In the past few months, the people’s revolutions in North Africa have received a whole lot of press. However, the issues that have plagued the rest of Sub-Saharan Africa have largely been ignored. The most obvious example of this ignorance can be seen in the media’s treatment of Ivory Coast.
Ivory Coast is a West African nation that was a former French colony until 1960 and a leading cocoa producer in the world. After 1960, the country quickly became one of the shining beacons of economic and democratic success in West Africa, until 2002 when a civil war broke out. Eventually things became peaceful again, until November 2010 when Ivory Coast held another election.
The results of this election proved extraordinarily complicated. Essentially, President Laurent Gbagbo ran for re-election against former Prime Minister Alassane Ouattara and the rest is up for debate. The Electoral Commission claims that Outtara won 54 percent of the vote.

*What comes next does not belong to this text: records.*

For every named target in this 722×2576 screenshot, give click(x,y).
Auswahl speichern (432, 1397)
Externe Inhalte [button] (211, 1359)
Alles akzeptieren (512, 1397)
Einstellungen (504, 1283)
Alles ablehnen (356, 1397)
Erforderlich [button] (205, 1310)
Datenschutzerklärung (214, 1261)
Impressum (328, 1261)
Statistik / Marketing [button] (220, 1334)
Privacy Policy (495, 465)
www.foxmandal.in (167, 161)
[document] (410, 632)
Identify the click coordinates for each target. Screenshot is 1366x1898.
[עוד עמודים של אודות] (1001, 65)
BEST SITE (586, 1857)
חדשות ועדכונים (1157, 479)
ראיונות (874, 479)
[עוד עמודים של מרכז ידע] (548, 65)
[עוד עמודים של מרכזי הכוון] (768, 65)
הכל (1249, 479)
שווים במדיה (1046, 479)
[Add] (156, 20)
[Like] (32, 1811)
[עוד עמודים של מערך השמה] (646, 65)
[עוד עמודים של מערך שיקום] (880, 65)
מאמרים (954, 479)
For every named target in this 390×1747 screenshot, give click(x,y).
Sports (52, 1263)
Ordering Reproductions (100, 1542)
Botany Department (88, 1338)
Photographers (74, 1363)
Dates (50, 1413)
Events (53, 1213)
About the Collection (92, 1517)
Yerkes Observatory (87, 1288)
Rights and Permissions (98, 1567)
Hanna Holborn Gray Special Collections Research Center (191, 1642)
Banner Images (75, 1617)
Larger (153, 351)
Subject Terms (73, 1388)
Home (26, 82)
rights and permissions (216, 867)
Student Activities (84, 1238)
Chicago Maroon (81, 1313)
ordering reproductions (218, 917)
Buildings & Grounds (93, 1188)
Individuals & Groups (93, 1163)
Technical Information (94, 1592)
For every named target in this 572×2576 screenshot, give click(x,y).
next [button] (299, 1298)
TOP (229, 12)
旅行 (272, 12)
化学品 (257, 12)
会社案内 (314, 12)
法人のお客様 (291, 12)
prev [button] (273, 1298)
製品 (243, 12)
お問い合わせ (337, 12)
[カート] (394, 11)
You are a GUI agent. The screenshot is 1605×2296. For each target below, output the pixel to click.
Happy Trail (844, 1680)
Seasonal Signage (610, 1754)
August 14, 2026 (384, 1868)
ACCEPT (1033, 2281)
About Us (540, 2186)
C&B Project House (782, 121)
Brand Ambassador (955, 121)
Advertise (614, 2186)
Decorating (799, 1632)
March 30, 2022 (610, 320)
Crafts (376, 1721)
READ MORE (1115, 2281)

However, many people have suggested that the election was a fraud and that France only wants Ouattara in place because his views align with their interests. Thus, President Gbagbo and Ouattara were both sworn in at separate ceremonies, and neither will acknowledge the other’s presidency. Furthermore, the divide between Gbagbo and Ouattara supporters has led to violence, including the death of nearly 500 people and the displacement of nearly a million people.
In addition, the United States has cut all economic ties with Ivory Coast in an attempt to remove Gbagbo from power. Yet, their actions have only led to more violence and rising chocolate prices.